Exercise description:
Locate every line in the records below that contains the word "Task", and copy each one.

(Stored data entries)

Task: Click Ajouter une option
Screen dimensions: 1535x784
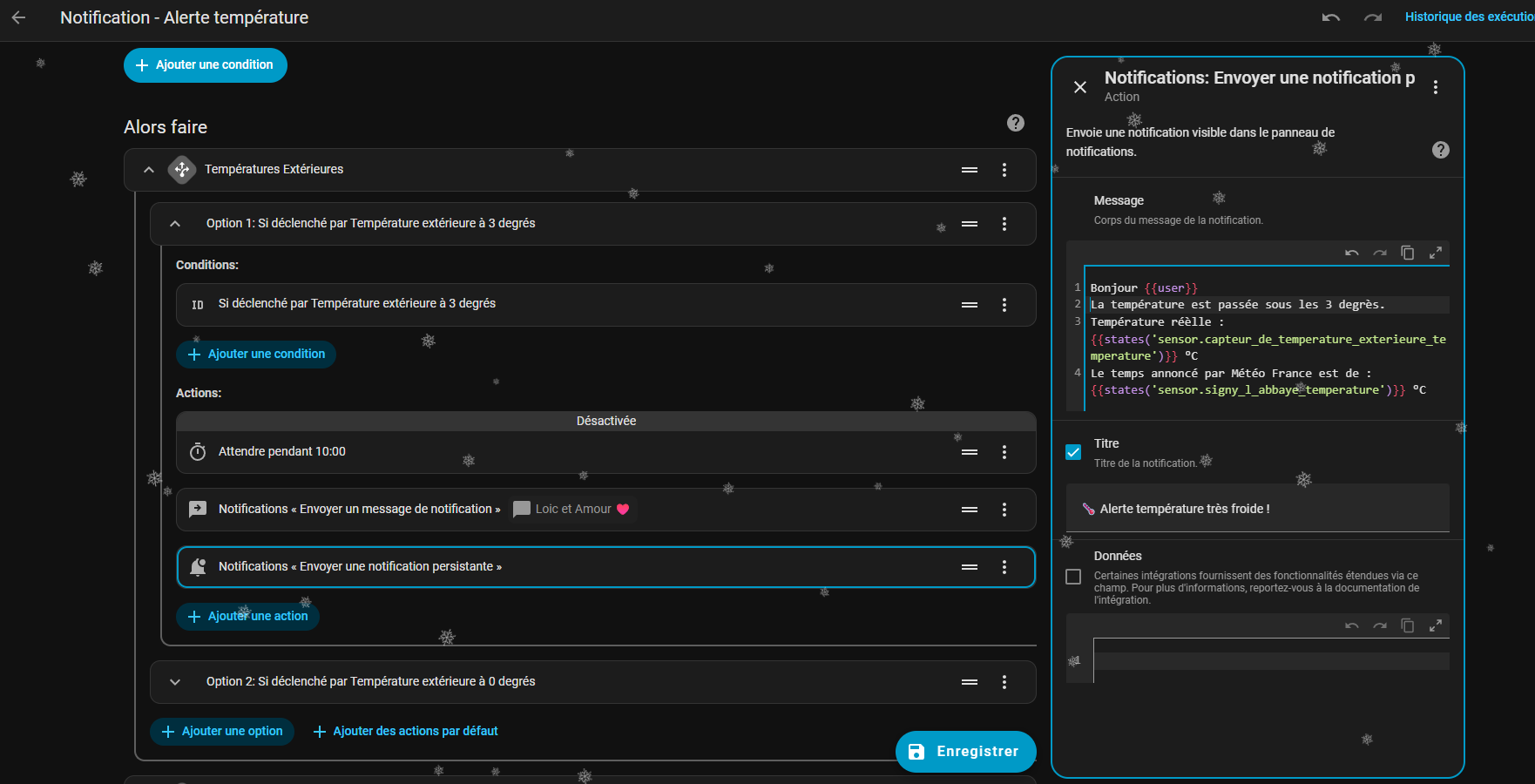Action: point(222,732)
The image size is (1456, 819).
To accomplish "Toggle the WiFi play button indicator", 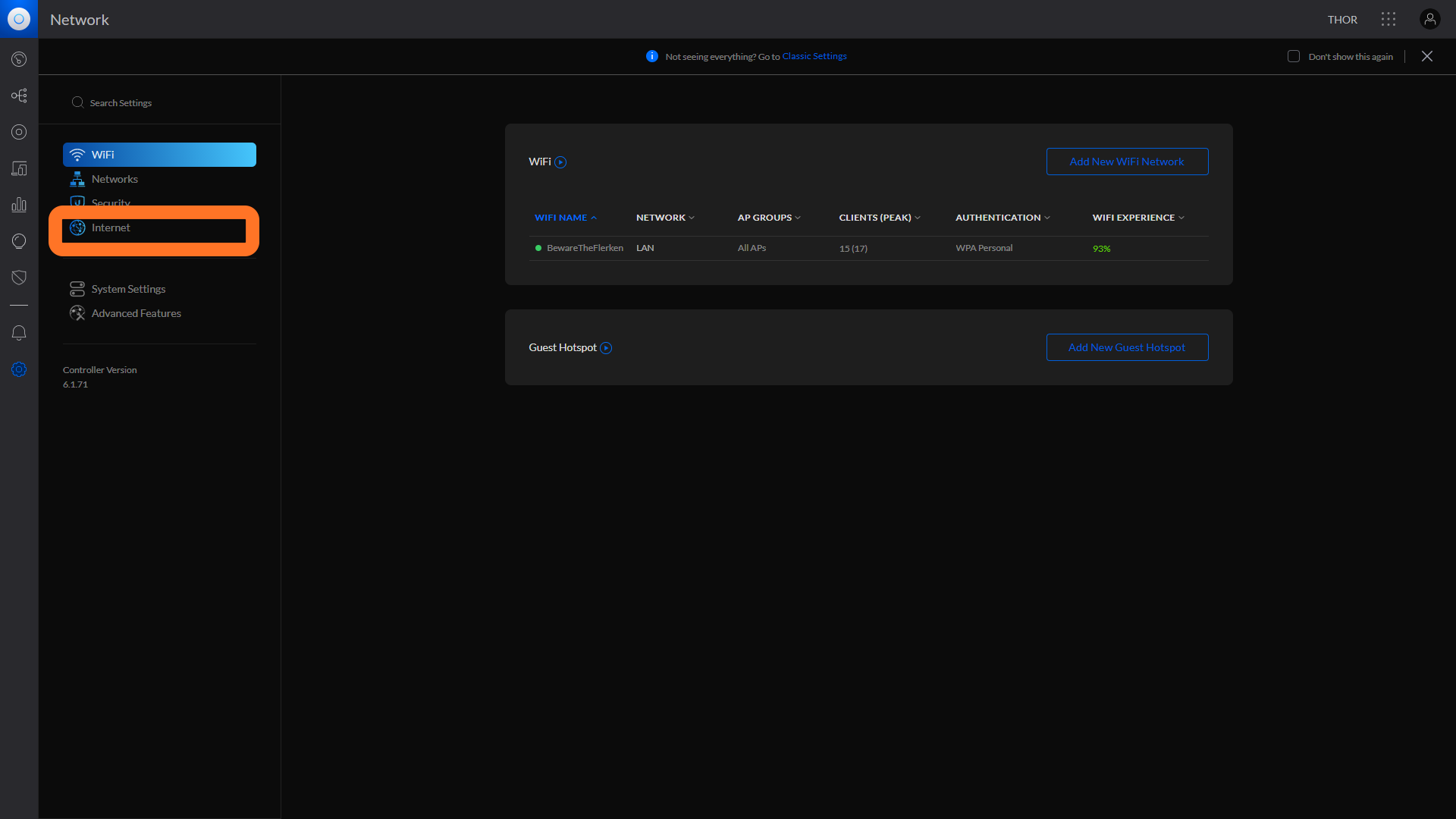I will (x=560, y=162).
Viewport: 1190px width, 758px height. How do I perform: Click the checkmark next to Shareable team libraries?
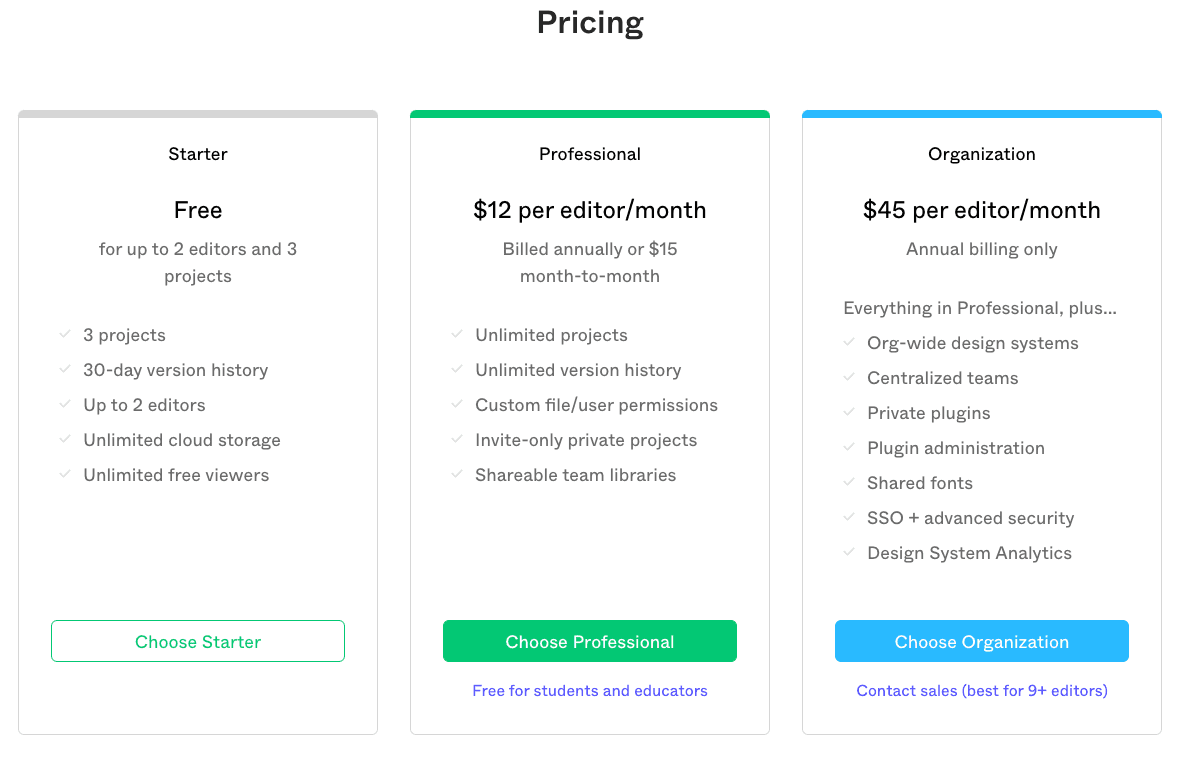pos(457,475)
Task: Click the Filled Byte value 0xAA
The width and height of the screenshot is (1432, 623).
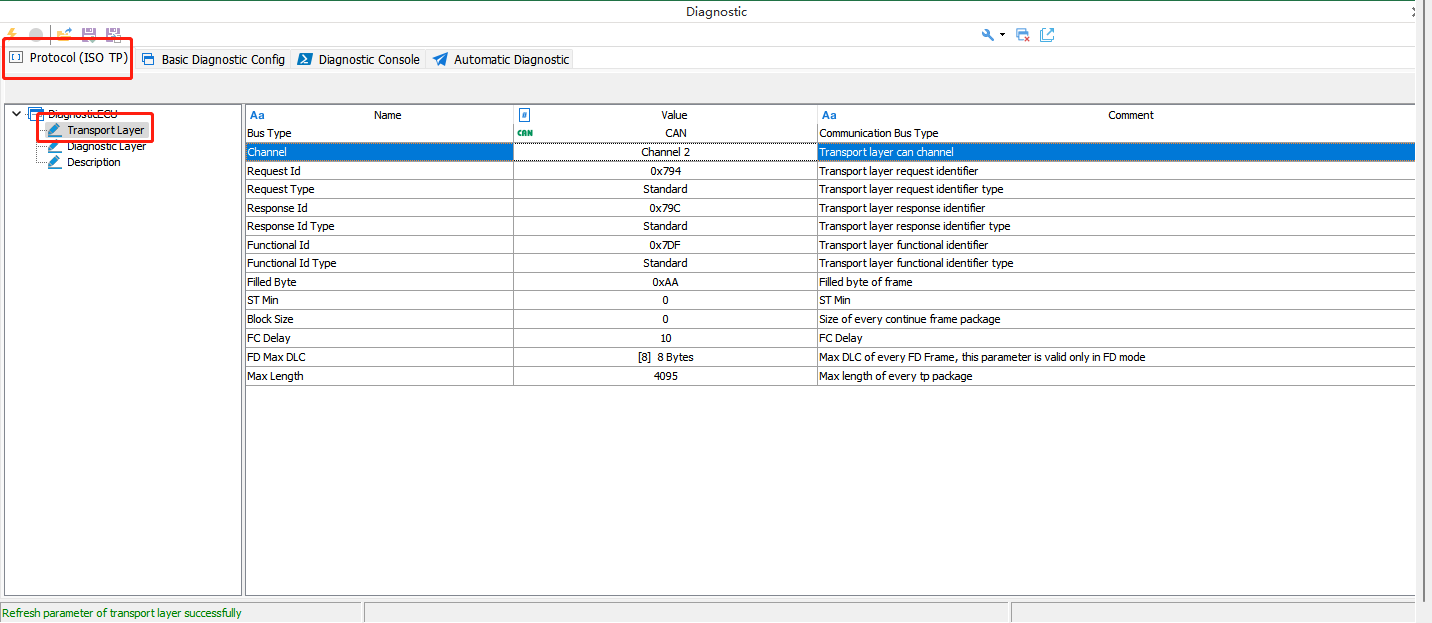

Response:
Task: Click Ajouter une option
Task: Click the Filled Byte value 0xAA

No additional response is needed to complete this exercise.